I thought about suggesting my own book for her to read. Murakami is a literary genius; everyone should read his work. Then I thought about all the occasions where I’ve been told, “You NEED to read this book” or “You HAVE to watch this movie,” to which I usually replied with something along the lines of “Will do.” And to a certain extent, the intention was there, but somewhere deep in my subconscious I knew I’d never get around to it. These were merely subjective recommendations; why should I trust that their impressionistic interests aligned with my own?


After these three seconds’ worth of thought processing, I opted for not recommending her my book. Besides, with such a gem as a Dan Brown book in her hand, whose bookmark indicated it not having been read even a third of the way through, who’s to say this white, privileged, middle-aged soccer mom had time to read books? Especially those recommended to her by a young girl at the pool who looked no older than a late teenager. Then again, she might have started the book yesterday. What did I know? In which case she would have been an impressively avid reader - a quality I could have never perceived with my five senses by just glancing at her from behind my sunglasses. It’s interesting, how multifaceted people can be; how we can never tell how truly intricate people’s personalities are just from looking at them. Then again, sometimes what you see on the surface is all there is to them.


Everything that happens in this world is relative.


The lady picked up her things and left, accompanied by none of the obnoxious kids yelling in the pool. I thought she was there to guard over one of the rascals unpleasantly screaming “Polo!” during their Marco Polo game. Earlier, we had bonded over our mutual distressing feelings towards this nuisance.


“I have noise cancelling earphones on and I can still hear them vividly,” I said.

“I wish I had those,” she replied. “I came here for some peace and quiet, but guess not!”

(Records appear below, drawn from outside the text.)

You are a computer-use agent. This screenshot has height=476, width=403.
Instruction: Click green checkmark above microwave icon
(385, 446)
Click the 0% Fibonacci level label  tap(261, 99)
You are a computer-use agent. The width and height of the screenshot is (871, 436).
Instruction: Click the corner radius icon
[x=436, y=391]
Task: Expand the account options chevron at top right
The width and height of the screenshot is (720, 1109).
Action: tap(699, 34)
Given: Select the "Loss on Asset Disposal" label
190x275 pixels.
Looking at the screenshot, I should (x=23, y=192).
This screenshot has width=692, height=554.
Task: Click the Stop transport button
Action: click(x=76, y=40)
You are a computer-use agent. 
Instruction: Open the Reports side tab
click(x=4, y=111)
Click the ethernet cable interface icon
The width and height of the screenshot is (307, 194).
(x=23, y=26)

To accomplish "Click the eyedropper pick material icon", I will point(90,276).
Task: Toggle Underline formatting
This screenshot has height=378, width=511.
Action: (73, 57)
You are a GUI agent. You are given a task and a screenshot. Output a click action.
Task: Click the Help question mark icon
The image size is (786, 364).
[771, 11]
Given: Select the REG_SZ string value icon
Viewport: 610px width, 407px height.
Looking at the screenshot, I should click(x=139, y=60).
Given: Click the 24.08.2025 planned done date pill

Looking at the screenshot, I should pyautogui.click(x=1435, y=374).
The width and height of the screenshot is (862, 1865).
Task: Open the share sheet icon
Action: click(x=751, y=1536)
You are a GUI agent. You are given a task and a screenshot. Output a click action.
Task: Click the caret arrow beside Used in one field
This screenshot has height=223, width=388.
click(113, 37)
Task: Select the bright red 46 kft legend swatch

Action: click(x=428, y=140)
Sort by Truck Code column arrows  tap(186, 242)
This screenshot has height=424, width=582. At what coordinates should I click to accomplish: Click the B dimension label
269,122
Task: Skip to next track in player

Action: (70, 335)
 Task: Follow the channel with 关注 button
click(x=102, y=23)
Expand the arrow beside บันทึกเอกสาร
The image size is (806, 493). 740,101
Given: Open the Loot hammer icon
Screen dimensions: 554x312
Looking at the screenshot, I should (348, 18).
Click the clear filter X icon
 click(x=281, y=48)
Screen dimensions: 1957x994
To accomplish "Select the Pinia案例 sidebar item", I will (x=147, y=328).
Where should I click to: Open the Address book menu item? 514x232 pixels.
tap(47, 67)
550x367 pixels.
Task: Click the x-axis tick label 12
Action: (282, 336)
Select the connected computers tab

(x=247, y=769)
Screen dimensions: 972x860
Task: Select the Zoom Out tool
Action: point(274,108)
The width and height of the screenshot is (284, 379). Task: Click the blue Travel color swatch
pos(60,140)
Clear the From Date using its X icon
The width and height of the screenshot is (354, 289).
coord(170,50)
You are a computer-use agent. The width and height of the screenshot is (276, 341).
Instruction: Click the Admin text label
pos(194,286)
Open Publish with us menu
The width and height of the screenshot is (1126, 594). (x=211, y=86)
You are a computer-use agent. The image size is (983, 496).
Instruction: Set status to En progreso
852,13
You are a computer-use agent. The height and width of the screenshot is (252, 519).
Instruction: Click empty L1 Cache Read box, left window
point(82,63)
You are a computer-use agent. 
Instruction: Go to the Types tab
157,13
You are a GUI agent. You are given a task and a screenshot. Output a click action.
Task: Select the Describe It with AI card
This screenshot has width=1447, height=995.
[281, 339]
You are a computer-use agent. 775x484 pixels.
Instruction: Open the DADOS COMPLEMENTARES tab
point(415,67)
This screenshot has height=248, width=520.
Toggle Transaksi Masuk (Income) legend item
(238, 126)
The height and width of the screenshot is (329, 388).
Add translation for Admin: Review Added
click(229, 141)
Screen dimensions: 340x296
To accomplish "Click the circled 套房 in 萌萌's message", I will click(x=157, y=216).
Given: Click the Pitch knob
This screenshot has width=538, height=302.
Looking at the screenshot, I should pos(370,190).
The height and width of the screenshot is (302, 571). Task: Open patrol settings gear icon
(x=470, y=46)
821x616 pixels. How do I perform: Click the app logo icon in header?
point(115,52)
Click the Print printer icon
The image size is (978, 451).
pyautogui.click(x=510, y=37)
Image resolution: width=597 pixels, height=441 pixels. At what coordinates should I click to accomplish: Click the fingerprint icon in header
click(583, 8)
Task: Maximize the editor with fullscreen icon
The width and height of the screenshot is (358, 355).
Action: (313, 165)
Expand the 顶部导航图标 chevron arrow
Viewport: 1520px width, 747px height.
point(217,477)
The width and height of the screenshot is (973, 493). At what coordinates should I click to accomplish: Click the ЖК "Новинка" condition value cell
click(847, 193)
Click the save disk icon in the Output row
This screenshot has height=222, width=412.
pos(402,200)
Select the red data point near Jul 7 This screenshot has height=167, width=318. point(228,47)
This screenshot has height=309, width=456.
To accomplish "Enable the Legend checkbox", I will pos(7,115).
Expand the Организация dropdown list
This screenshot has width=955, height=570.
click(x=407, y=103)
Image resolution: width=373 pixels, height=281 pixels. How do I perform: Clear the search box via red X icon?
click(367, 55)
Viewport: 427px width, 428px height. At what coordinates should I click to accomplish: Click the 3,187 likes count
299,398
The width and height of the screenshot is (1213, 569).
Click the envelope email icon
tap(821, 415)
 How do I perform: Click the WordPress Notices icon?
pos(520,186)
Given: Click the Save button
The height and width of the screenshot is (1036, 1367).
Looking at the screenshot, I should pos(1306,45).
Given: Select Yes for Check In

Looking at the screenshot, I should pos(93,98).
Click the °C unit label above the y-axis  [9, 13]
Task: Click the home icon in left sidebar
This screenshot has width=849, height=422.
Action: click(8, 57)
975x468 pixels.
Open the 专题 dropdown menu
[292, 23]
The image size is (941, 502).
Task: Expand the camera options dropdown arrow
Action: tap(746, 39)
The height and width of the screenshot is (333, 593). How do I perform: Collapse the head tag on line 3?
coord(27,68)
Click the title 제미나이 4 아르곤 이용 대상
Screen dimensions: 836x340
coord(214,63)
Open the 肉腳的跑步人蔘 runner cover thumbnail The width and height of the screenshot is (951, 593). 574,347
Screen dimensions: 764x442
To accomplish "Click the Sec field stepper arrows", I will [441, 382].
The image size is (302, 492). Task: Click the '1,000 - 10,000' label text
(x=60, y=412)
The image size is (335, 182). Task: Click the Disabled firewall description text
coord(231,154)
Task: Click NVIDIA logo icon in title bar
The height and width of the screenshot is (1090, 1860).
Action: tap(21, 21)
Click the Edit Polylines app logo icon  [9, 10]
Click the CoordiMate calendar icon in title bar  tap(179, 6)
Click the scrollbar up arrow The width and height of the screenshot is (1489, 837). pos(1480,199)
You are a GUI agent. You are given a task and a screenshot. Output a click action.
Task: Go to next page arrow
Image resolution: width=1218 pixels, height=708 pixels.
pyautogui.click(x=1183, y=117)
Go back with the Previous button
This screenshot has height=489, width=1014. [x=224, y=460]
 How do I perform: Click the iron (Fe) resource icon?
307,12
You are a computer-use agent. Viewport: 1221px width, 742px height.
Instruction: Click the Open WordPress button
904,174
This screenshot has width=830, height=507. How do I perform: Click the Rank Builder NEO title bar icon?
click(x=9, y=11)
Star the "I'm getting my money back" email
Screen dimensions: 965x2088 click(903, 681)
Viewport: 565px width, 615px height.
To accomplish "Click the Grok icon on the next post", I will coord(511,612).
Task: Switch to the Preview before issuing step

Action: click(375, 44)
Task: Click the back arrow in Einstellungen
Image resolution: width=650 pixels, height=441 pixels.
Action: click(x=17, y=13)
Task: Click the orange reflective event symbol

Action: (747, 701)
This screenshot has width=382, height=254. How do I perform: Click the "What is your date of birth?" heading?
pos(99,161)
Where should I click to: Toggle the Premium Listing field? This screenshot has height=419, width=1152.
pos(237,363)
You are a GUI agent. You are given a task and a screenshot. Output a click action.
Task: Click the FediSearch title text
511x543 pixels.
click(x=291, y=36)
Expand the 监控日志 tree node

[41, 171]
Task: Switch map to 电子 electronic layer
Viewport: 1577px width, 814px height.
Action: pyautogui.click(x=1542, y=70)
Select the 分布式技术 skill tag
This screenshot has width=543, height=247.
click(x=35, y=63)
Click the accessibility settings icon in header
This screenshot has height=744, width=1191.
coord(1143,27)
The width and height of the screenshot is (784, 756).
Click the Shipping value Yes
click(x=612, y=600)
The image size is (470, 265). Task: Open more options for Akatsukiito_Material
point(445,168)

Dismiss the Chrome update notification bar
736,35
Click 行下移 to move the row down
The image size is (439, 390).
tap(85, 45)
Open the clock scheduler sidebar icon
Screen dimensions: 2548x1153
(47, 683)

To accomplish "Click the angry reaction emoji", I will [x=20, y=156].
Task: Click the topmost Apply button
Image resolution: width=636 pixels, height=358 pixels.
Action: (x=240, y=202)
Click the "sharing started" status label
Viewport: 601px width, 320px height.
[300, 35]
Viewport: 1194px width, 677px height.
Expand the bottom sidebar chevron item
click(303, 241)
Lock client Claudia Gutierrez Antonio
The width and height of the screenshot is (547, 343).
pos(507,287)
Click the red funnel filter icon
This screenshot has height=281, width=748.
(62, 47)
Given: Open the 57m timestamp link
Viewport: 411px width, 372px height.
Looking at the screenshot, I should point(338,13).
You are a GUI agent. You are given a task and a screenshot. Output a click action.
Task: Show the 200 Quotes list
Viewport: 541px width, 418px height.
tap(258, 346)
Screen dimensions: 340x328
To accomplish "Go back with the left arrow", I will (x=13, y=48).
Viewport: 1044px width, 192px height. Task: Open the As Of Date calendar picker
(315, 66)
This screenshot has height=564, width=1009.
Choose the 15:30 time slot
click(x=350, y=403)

I laughed a respectful chuckle. One of those fake laughs you force out of your breath just to end a conversation without making it awkward. 


But the lady left the premises on her own. I guess she really had come here by herself for some peace and quiet, which made me have slightly more respect for her. Perhaps she wasn’t the presumptuous, non-reading, I-need-to-watch-my-kid-at-the-pool-so-I’ll-pretend-to-read-while-doing-so mom I had profiled her to be. Perhaps her Dan Brown book was only read a third of the way through because every time she came here to read, there was an obnoxious, socially unaware kid in the pool yelling the name of a 13th-century Italian merchant while using highly unnecessary lung power. I peeked at the boy’s dad from the corner of my sunglasses. I knew it was him because they had been there the day before - the boy having acted just as disruptive. Who raises these children? How can a parent be so unaware that their child is being such a massive disturbance to society? I guess his obliviousness explains the kid’s.


“Enjoy!” the lady said to me as she walked away.

“Thanks, you as well!” I replied, with no clue of what she could possibly enjoy after leaving the pool, the place she left the comfort of her home for in search of peace and quiet, and even there was unable to find any. 


It’s interesting, how after only a brief exchange of words, this lady felt the need to say goodbye to me when she left. As if there was now a tiny thread attaching us that compromised her into being polite to me. A thin, almost invisible thread - not thick enough to be string, yet much more prevalent than the non-existing connection we had before exchanging words. I guess this is how acquaintances are made.